Both approaches demand an additional component: developing local sources of funding. The willingness of individuals, corporations, and the public sector to participate in the long term funding of their country’s own research and analytical capacity is fundamental for the sustainability of any such intervention. This is the exit strategy that taxpayers in all donor countries should be demanding to see upfront. Even if the organisations supported were to develop into world class research centres their good work and contribution could come to a sudden end without the emergence of domestic funding.
East European and Latin American think tanks are waking up to the realisation that the days of secure funding are over. The withdrawal of funds from their traditional donors, however, has not been matched with an increase in equivalent domestic funding. In Latin America, many of the best think tanks have had to turn to consultancy work with large corporations in the extractive industries as well as contracts with their governments. Both are profitable options but greatly limiting of their mandates as organisations purporting to work in the public interest. In Eastern Europe, some think tanks are becoming contractors to the EU with similar consequences.

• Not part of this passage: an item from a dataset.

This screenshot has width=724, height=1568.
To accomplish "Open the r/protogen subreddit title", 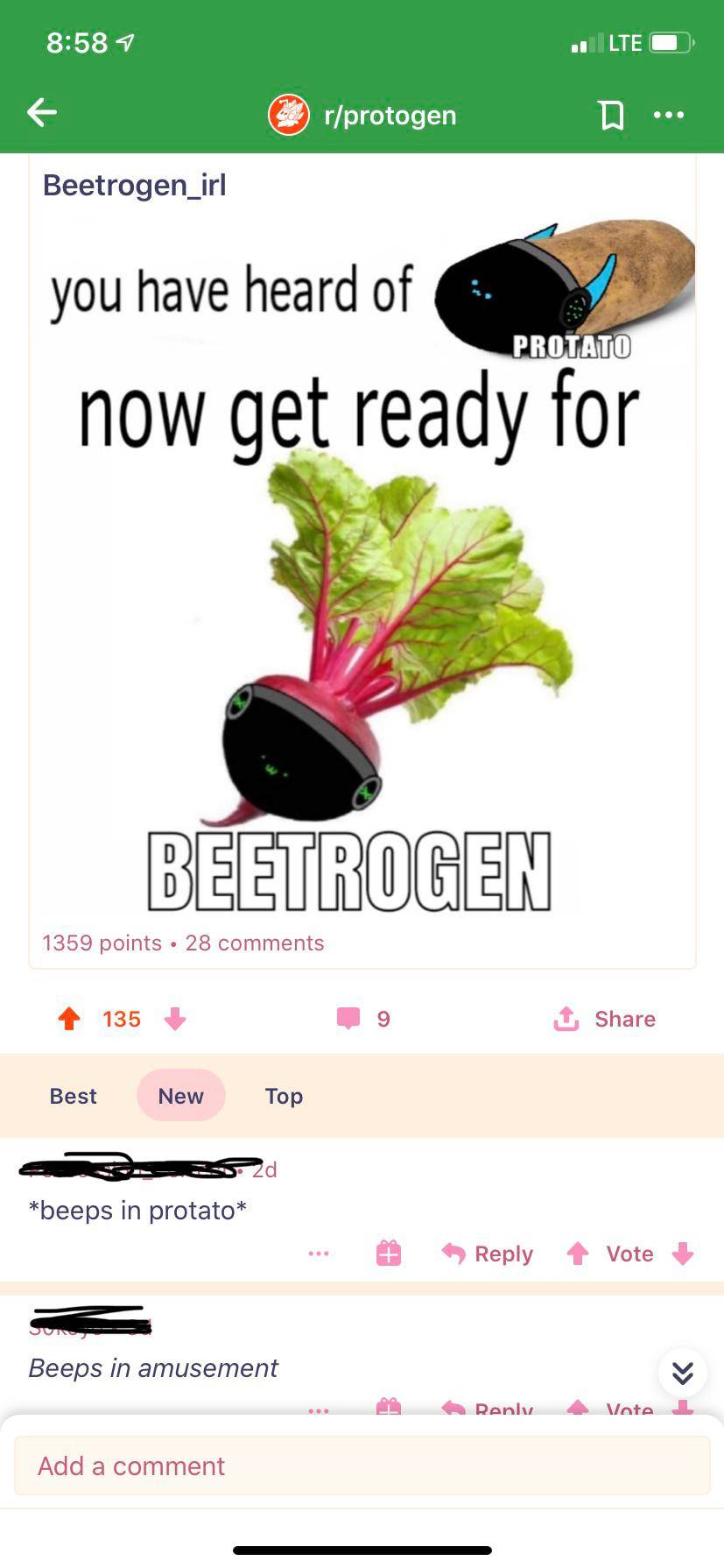I will point(390,115).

New and future philanthropists and public funders need specific competences, too: funding independent think tank is not the same as buying a service; sitting on the board of one is not exactly the same as sitting on the board of a for-profit firm; fundraising on behalf of them is not like fundraising for a start-up; etc. To begin with, they need an appreciation of the value of research and an understanding of the research process. And secondly, they need to practice and learn in the process: from a few tens of thousands of dollars to a few million.
Again, the two options discussed above offer alternative approaches:
- In the first case, a fourth component working specifically to mobilise domestic funds could be set up. This could involve working to improve legislation that may be hindering philanthropic donations or more constructive public support. It could involve identifying philanthropic networks, mentoring future philanthropists, establishing partnerships with research councils in donor countries to support the formation or strengthening of local versions, etc.
- In the second approach, the appreciation of research and its value would be developed alongside other interests as part of a comprehensive education.
Once more I appear to be supporting efforts to pay less attention to think tanks themselves and far more to developing the basic competencies that any society would need to define its own future. Think tanks, if necessary, will evolve out of the natural interaction of knowledge, politics, and money.
The good news is that the long term approach targeting the critical thinking capacity of a growing professional elite works. And we have many more examples of how to do it right.